Laurie, by then separated from Dan, took her daughter to all the home games. While driving home after one of them they heard coach Ron Ekker say in a radio interview that the best way for Cheeks to get a good look from pro scouts was in fact at the Pizza Hut Classic, whose rosters were determined through fan voting. Thus inspired, Laurie and Michele began rounding up ballots and handing them out at games, along with pencils that had Cheeks’ name on them. They had “Vote for Maurice” stickers and buttons made. And, which is more, the entire town got on board with the campaign. The local Pizza Hut staged ballot-signing parties. The local hardware store awarded TVs to the dorms who handed in the most votes. Fraternities and sororities staged competitions.

The end result was ballot-box-stuffing that would have impressed even the folks back in Cheeks’ hometown of Chicago, where such shenanigans have long been the stuff of legend. He drew 412,330 votes from a town whose population swelled to no more than 15,000 when school was in session. On the West squad, only Thompson (509,680) and Utah State’s Mike Santos (493,970) drew more. (Lee had the most on either team — 579,574.)

Cheeks took it from there, which actually scared the hell out of the Sixers. Superscout Jack McMahon had long before given him a look, and liked him.

“I thought he would be a sleeper for us,” McMahon told the Wilmington News-Journal after the draft, “but all of a sudden he made a showing in the Pizza Hut Classic, was a runner-up to Mychal Thompson. He wasn’t a sleeper anymore.”

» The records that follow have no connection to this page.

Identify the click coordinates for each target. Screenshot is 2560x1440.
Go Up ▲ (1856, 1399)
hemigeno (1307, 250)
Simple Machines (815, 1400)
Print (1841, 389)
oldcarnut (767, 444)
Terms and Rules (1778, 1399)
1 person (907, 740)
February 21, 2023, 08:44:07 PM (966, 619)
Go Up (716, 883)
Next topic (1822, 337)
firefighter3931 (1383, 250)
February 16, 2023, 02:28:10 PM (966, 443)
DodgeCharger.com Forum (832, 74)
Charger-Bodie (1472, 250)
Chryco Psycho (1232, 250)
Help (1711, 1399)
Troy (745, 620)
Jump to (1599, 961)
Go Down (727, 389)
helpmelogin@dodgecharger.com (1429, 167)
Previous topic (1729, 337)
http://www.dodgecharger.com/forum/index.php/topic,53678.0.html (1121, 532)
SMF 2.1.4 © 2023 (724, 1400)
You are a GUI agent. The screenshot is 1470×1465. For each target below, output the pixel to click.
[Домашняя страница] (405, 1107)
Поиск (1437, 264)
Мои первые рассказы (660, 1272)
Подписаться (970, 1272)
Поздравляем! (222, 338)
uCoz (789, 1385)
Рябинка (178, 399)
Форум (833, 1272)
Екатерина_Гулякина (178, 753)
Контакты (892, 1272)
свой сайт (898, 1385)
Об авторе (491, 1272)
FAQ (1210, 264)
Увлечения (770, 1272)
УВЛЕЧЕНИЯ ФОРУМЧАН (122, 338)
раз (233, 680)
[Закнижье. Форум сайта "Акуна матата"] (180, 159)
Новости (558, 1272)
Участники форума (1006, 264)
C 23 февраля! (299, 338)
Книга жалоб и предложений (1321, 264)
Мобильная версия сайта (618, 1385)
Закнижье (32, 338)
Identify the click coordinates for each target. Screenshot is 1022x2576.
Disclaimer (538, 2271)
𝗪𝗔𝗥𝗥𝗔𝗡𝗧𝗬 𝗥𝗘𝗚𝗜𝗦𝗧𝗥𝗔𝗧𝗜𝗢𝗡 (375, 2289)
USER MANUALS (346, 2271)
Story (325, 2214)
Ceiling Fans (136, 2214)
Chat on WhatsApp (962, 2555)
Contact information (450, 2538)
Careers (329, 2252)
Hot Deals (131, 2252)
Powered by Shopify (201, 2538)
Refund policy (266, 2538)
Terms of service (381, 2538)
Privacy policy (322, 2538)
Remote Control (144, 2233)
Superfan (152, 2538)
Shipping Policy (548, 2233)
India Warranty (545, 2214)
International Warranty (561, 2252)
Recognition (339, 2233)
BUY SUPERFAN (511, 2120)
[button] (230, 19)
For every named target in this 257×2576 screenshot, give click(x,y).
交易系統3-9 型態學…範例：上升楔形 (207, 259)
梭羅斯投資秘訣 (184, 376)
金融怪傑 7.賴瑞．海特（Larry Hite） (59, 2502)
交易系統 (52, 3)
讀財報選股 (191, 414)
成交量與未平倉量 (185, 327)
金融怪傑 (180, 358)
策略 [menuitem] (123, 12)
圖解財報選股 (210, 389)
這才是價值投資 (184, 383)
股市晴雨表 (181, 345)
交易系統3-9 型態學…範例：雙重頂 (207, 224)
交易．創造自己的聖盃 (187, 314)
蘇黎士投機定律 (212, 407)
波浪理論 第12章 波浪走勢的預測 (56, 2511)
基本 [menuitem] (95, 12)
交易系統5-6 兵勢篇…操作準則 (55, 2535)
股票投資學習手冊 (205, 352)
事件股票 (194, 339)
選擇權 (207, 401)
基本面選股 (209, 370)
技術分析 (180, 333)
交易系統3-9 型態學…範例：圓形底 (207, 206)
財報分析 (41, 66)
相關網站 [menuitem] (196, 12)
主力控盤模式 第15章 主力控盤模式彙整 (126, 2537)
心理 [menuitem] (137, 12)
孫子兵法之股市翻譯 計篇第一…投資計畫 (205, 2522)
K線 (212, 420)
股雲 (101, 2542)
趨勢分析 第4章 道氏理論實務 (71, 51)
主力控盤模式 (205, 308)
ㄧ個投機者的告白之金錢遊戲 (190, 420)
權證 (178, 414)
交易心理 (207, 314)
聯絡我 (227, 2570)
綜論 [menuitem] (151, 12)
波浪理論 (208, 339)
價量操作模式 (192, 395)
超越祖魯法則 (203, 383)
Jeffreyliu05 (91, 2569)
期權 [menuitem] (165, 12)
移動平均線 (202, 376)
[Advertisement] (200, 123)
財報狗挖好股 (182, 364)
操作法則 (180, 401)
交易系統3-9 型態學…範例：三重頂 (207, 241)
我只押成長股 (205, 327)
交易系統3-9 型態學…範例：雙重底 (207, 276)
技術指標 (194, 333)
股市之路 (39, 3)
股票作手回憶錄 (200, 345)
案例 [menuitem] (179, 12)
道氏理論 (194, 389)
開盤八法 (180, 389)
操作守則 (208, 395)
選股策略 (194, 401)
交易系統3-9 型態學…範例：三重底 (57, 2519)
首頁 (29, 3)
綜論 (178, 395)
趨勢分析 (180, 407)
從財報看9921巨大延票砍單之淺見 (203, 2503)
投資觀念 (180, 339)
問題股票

Still, Cheeks slipped through the cracks. Then he spent 15 years slipping to the rim and slipping into passing lanes, the result being that he slipped into Springfield. Won a championship along the way. Made a bunch of All-Star teams and All-Defensive teams, then went into coaching; he’s currently an assistant with his hometown Bulls. (There’s also a statue of him outside the arena in which his college team, now West Texas A&M, plays its home games. And yes, it features his collegiate hairstyle, which he abandoned early in his pro career.)

None of this appears to have changed him, though. Think about Natalie Gilbert and the anthem. Think about his Hall of Fame acceptance speech. (I’m not crying. You’re crying.)

“Just a kind man,” Michele said.

Ramsey, who has kept in touch with Maurice over the years, believes her 30-year career as an event planner is a direct result of her involvement in that long-ago Cheeks campaign. Recently she tried to arrange a virtual program that would involve him discussing leadership with Harvard professor Tom DeLong, as DeLong believes there is no better example of that than Cheeks coming to Gilbert’s aid.

Alas, Ramsey said Cheeks was uncomfortable talking about himself for the program, and it did not come off as planned.

Hey, same as it ever was. I have a theory that Cheeks’ humility and decency contributed to his failures as a head coach, a role he has attempted to fill in three places, including Philadelphia — that his demeanor simply doesn’t lend itself to a position where you so often have to lower the boom, or at least deliver bad news.

Better that he should remain an assistant, something he’s been doing for 16 years now. Better that he should hang around and make everyone’s life a little easier, a little brighter. Better, really, that he should continue to help people fit in, as he did all those years ago in a gym in Texas.